*EXERCISE BRIEF*
Format the lines of the records below as a numbered list, skipping blank lines and leaving out the pictures.

*DATA LISTING*
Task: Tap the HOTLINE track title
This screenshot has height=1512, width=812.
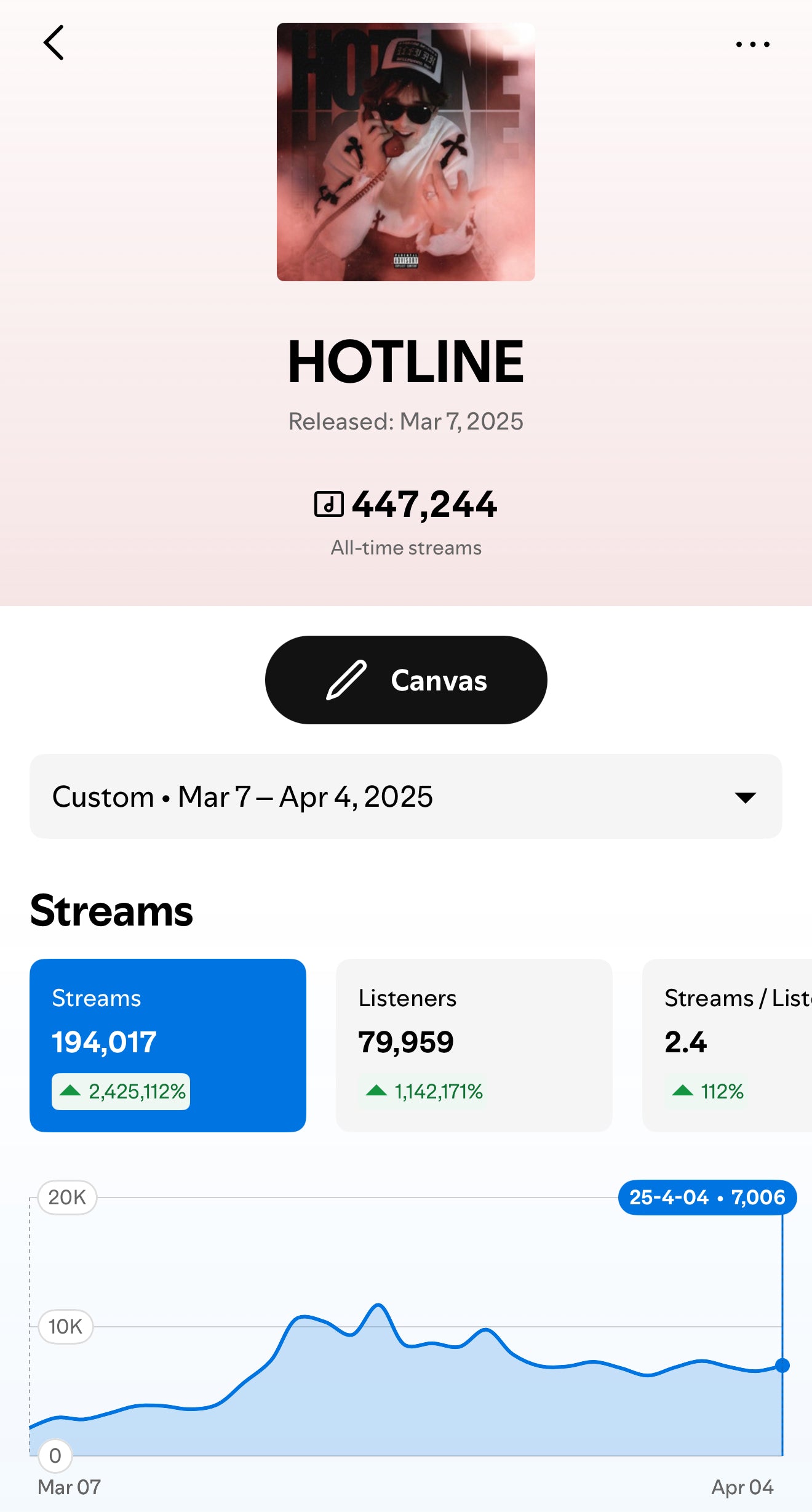Action: tap(406, 362)
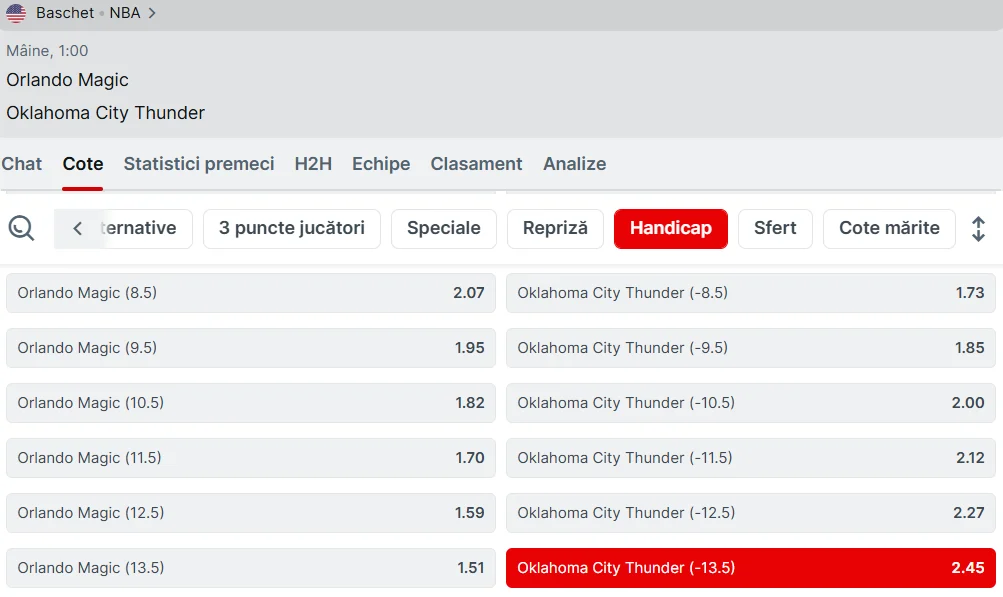This screenshot has height=597, width=1003.
Task: Click the USA flag icon
Action: pos(16,13)

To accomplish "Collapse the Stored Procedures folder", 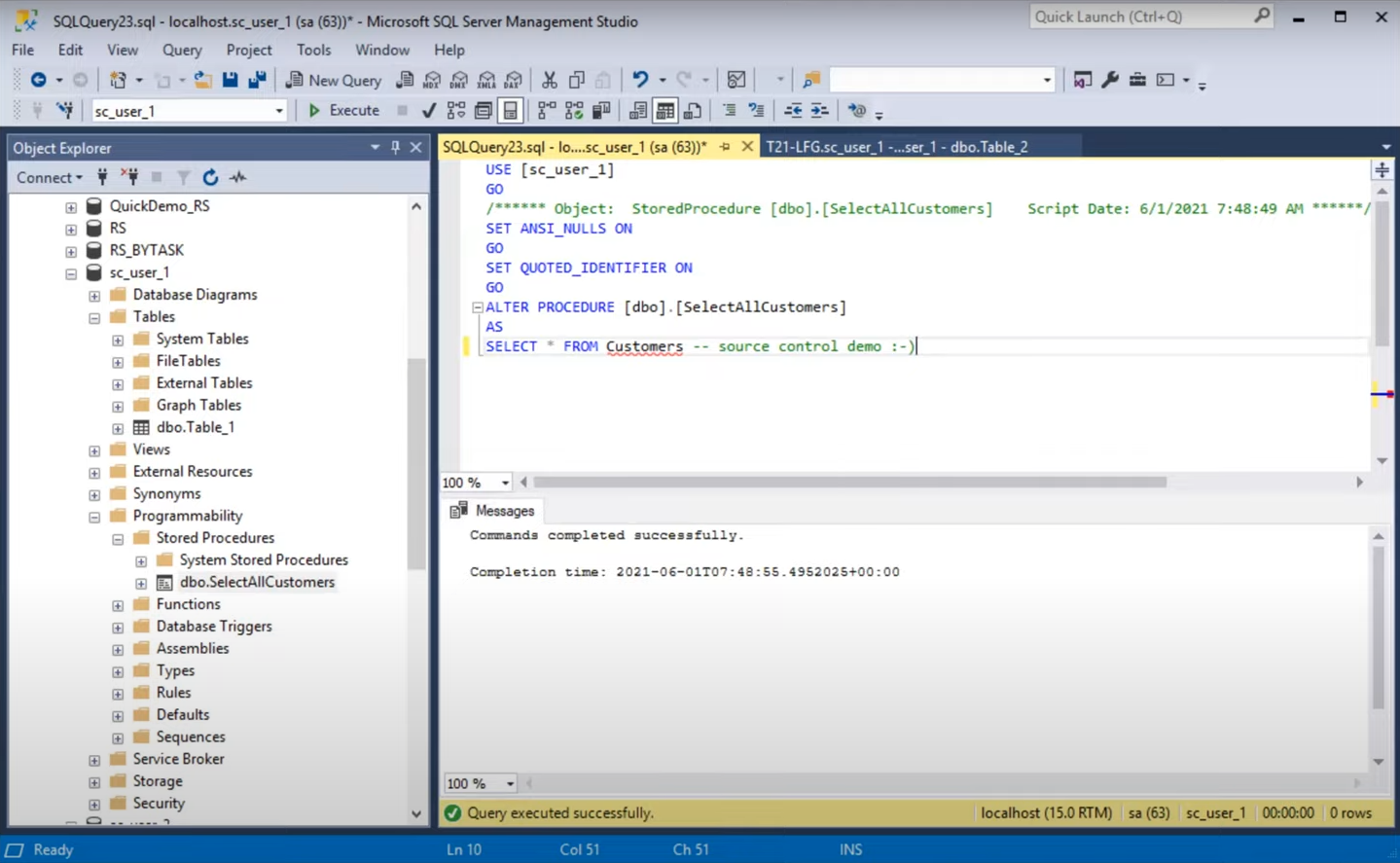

*TASK RESULT*
1. Task: Tap the HOTLINE track title
2. This screenshot has height=1512, width=812.
3. Action: tap(406, 362)
4. This screenshot has height=597, width=1003.
5. Task: Click the USA flag icon
6. Action: pos(16,13)
7. To accomplish "Collapse the Stored Procedures folder", 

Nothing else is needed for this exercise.